The agency is working with the Finance Ministry and the Central Bank of Russia to address this issue.
Gold is actively being used in cross-border financial flows, Chikhanchin said. "I understand that there has been a substantial increase in the use of gold bullion for settlements? Somewhere over twofold growth?" Putin asked. "It has decreased slightly now, but remains actively used," Chikhanchin said.
"There is complete lack of regulation regarding gold transactions. We are working very closely with the Finance Ministry and the Central Bank to amend legislation, and I believe we will manage to correct this.
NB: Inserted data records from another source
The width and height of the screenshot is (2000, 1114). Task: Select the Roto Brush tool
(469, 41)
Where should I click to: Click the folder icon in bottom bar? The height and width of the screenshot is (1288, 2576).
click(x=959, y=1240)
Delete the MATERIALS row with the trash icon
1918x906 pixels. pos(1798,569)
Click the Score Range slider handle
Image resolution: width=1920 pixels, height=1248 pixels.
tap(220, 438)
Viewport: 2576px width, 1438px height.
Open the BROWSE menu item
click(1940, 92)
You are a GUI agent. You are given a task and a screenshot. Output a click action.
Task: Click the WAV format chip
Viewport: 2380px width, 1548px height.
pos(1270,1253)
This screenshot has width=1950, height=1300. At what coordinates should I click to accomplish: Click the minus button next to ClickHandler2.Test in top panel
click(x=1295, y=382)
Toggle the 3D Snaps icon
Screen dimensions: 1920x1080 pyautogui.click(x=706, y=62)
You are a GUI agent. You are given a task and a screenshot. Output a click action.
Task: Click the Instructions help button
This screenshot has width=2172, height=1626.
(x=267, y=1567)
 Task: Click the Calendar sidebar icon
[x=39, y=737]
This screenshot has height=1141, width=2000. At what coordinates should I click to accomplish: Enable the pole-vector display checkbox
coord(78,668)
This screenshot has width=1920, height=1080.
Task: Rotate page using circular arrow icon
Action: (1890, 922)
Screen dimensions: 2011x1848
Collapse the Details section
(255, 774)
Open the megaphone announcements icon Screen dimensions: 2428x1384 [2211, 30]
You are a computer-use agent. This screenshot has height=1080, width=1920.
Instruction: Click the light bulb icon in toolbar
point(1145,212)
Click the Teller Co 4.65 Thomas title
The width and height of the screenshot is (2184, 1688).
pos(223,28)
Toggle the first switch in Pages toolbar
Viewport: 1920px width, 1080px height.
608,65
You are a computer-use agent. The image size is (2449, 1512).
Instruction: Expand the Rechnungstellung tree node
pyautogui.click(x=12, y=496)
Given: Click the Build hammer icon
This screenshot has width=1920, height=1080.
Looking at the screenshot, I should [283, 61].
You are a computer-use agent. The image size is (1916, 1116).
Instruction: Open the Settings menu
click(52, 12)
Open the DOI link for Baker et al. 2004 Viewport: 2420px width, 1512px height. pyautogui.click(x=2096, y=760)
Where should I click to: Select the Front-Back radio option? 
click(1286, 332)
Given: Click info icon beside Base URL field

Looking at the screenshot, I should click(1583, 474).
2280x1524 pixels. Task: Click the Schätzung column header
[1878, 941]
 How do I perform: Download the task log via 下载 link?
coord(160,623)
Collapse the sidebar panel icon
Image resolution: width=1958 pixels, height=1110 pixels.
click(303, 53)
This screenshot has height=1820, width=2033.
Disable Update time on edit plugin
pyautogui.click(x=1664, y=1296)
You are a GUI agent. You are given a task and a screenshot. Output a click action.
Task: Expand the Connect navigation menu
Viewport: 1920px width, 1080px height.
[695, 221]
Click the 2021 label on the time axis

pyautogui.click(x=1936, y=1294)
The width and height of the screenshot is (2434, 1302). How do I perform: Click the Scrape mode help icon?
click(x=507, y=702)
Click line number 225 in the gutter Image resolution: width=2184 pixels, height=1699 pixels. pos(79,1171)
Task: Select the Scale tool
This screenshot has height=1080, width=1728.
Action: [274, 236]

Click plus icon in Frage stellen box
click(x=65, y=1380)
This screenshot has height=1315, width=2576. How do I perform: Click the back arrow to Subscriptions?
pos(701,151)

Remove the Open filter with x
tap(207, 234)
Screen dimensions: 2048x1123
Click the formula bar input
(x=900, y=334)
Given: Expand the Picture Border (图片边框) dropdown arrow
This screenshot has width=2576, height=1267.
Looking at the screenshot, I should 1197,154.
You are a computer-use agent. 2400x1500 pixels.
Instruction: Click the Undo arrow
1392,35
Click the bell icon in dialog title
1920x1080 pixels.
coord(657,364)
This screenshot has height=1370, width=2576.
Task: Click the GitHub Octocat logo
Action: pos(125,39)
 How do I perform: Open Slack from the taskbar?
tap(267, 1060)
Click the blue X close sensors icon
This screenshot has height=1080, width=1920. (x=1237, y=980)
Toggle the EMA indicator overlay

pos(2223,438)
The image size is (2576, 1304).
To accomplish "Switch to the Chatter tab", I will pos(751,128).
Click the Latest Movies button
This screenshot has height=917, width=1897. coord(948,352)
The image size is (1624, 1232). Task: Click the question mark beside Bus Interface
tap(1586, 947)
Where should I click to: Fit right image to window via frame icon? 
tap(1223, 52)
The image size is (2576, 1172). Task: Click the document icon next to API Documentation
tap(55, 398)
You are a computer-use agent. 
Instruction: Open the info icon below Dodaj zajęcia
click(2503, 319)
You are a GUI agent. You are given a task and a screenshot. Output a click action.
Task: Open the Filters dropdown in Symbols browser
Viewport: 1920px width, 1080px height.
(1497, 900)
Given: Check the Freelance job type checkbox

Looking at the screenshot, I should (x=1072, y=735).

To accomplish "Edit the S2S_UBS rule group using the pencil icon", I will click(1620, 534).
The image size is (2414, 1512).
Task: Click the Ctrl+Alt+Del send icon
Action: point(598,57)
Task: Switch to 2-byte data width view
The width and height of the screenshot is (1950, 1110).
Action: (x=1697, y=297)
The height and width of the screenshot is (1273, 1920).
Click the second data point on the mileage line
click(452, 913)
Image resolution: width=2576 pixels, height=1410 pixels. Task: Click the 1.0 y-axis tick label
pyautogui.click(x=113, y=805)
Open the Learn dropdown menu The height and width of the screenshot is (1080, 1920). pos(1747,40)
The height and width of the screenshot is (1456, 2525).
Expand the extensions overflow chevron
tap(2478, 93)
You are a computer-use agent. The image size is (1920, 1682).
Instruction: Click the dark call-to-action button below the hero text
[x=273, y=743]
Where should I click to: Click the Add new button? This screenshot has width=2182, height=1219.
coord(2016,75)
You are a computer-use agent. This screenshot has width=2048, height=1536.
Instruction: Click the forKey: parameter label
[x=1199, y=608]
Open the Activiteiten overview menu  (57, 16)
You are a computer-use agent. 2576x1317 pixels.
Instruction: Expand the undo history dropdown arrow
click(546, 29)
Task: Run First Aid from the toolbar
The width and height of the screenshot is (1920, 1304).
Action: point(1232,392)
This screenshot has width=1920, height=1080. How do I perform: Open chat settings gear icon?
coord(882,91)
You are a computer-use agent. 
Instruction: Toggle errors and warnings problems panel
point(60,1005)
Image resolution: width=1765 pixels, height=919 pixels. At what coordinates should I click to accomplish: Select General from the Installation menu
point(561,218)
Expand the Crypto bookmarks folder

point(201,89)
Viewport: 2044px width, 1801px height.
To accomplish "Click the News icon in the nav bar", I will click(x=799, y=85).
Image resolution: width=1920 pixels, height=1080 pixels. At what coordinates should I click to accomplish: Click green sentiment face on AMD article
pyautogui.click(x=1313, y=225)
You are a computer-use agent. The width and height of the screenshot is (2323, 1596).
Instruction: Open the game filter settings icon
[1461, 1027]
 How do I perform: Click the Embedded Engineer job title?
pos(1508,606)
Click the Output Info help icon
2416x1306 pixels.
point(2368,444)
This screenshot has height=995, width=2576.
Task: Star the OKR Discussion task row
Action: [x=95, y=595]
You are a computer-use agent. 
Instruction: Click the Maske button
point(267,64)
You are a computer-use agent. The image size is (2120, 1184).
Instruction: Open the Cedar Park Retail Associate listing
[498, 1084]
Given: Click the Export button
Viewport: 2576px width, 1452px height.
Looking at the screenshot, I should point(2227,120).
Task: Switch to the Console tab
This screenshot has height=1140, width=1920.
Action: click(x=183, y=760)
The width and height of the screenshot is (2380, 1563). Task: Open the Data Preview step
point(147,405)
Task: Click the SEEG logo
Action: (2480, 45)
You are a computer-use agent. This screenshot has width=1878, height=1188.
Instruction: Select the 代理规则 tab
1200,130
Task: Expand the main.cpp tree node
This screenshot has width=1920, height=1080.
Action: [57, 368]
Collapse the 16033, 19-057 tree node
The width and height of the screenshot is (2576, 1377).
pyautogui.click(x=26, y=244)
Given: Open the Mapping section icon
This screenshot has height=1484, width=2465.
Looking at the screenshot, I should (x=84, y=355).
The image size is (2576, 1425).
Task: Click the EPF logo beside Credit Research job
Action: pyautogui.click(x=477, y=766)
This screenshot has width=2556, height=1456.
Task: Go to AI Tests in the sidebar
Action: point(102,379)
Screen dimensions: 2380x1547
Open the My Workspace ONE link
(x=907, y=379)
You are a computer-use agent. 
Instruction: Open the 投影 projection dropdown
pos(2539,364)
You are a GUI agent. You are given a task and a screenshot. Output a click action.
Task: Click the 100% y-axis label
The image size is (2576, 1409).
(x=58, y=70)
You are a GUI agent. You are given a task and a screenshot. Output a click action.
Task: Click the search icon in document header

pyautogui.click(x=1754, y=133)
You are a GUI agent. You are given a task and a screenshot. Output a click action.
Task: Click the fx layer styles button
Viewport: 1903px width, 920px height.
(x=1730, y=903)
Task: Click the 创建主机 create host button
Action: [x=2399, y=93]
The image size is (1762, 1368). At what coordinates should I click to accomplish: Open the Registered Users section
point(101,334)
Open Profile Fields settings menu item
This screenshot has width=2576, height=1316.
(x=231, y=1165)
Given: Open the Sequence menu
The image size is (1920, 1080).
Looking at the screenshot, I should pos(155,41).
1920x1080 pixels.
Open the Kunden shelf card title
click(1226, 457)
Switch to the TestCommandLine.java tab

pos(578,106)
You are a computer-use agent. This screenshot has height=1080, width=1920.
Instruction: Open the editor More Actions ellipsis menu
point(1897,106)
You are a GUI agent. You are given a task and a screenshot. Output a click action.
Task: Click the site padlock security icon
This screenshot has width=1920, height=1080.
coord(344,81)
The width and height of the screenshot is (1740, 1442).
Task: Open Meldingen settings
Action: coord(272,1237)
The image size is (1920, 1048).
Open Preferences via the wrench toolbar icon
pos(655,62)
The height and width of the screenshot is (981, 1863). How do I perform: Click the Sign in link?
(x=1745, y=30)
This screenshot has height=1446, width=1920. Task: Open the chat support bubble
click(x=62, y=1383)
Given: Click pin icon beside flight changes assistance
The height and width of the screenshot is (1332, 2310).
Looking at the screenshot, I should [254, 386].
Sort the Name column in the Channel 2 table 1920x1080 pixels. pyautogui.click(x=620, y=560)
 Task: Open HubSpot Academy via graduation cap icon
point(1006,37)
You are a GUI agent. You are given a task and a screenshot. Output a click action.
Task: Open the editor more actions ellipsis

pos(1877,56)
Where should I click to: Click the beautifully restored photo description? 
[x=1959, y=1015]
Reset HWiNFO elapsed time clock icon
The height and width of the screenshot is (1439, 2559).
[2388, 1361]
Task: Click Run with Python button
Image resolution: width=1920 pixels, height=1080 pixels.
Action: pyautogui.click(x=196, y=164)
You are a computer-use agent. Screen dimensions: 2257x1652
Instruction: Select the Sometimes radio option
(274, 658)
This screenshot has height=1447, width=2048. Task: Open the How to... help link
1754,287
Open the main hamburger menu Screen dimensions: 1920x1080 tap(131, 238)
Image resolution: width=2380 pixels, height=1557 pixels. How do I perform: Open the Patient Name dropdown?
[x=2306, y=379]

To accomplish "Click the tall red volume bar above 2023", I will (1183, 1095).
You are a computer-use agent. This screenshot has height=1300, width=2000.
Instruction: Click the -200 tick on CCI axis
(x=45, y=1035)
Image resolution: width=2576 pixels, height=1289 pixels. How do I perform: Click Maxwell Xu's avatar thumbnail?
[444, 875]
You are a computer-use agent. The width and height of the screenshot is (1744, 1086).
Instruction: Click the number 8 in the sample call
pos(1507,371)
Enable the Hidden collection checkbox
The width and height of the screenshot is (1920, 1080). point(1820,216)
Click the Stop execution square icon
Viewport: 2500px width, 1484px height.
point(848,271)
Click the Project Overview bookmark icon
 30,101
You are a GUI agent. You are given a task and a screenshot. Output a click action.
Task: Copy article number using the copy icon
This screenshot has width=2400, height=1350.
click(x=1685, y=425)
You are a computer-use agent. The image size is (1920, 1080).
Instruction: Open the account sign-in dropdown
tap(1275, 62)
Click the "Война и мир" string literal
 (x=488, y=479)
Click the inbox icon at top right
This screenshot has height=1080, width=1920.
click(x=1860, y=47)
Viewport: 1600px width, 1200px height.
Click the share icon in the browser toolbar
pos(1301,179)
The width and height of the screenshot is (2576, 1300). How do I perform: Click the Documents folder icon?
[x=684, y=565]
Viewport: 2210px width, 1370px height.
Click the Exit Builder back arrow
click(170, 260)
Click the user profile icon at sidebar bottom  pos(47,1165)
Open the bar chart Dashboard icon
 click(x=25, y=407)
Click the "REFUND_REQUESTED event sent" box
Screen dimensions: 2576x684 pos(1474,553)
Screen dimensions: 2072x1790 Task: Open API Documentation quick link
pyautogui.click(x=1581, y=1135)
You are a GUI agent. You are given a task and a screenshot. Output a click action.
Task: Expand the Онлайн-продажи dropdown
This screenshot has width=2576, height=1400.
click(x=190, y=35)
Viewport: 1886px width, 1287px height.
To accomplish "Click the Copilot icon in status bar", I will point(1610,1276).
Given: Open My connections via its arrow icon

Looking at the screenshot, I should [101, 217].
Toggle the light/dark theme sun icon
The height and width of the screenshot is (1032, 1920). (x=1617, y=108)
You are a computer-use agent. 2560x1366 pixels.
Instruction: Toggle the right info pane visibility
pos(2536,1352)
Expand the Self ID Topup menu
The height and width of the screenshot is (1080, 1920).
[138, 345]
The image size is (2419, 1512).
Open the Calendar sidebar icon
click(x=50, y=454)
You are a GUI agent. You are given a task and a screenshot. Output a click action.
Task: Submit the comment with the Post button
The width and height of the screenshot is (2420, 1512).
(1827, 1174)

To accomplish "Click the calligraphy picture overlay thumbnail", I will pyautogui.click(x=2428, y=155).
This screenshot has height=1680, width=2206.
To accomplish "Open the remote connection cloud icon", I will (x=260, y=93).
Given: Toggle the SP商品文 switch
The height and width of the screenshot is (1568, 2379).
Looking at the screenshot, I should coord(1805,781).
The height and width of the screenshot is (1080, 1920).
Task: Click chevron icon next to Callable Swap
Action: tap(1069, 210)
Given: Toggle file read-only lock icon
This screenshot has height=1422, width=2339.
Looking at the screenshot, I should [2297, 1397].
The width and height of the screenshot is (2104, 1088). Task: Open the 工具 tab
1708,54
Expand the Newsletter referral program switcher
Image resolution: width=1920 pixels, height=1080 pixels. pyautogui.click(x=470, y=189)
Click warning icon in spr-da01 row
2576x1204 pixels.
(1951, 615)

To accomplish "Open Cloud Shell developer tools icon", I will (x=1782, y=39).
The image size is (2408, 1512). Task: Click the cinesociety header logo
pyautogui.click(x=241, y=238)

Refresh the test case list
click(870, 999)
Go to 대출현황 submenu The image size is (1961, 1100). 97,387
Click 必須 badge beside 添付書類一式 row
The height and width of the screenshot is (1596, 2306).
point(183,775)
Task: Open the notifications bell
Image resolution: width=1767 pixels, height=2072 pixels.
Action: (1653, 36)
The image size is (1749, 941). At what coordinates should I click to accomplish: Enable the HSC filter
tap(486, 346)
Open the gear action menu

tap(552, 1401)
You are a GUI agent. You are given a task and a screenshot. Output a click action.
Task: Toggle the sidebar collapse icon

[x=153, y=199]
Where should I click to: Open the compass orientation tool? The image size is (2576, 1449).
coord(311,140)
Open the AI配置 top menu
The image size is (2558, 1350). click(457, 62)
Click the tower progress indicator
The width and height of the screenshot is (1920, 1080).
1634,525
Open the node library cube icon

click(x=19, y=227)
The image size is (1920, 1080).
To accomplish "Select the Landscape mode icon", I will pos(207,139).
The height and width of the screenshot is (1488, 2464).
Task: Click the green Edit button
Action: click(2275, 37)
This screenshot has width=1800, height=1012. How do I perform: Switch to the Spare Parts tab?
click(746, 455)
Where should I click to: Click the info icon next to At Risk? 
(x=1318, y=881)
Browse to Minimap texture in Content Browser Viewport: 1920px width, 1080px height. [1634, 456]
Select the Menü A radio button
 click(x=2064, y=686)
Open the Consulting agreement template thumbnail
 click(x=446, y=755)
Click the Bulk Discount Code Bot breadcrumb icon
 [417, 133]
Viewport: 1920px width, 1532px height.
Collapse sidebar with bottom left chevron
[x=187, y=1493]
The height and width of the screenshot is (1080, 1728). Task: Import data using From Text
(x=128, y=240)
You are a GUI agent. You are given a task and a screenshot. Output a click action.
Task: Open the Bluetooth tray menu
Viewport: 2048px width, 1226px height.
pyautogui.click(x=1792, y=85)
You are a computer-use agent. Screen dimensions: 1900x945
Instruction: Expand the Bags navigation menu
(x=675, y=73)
Essentially, the current free export of gold produces these results. It's profitable to buy here for rubles, export it, sell for foreign currency, and then reconvert. This is the scheme being exploited. The price of gold is very high today, and the difference yields profit," Chikhanchin said.
Deputy Finance Minister Alexei Moiseyev said in mid-June that gold exports by individuals might be restricted to an equivalent of $10,000, similar to the rules for foreign currency. "We've generally received support from almost everyone. One agency is still opposed," Moiseyev said. "The issue is that gold is now facilitating flows that were previously handled using foreign currency. This includes money laundering, drug trafficking and other [illegal] activities."
Through presidential decree no. 81 issued in March 2022, the president, among other measures, prohibited the export of currency or monetary instruments exceeding the equivalent of $10,000 from the country.
"When the president imposed restrictions on non-cash transfers and cash exports, the intention was clearly to limit and monitor capital outflows under sanction pressure. And we're now seeing capital outflows occurring through gold. Essentially, people who need to move something out are casually transporting gold, almost in suitcases, to Customs Union countries," Moiseyev said.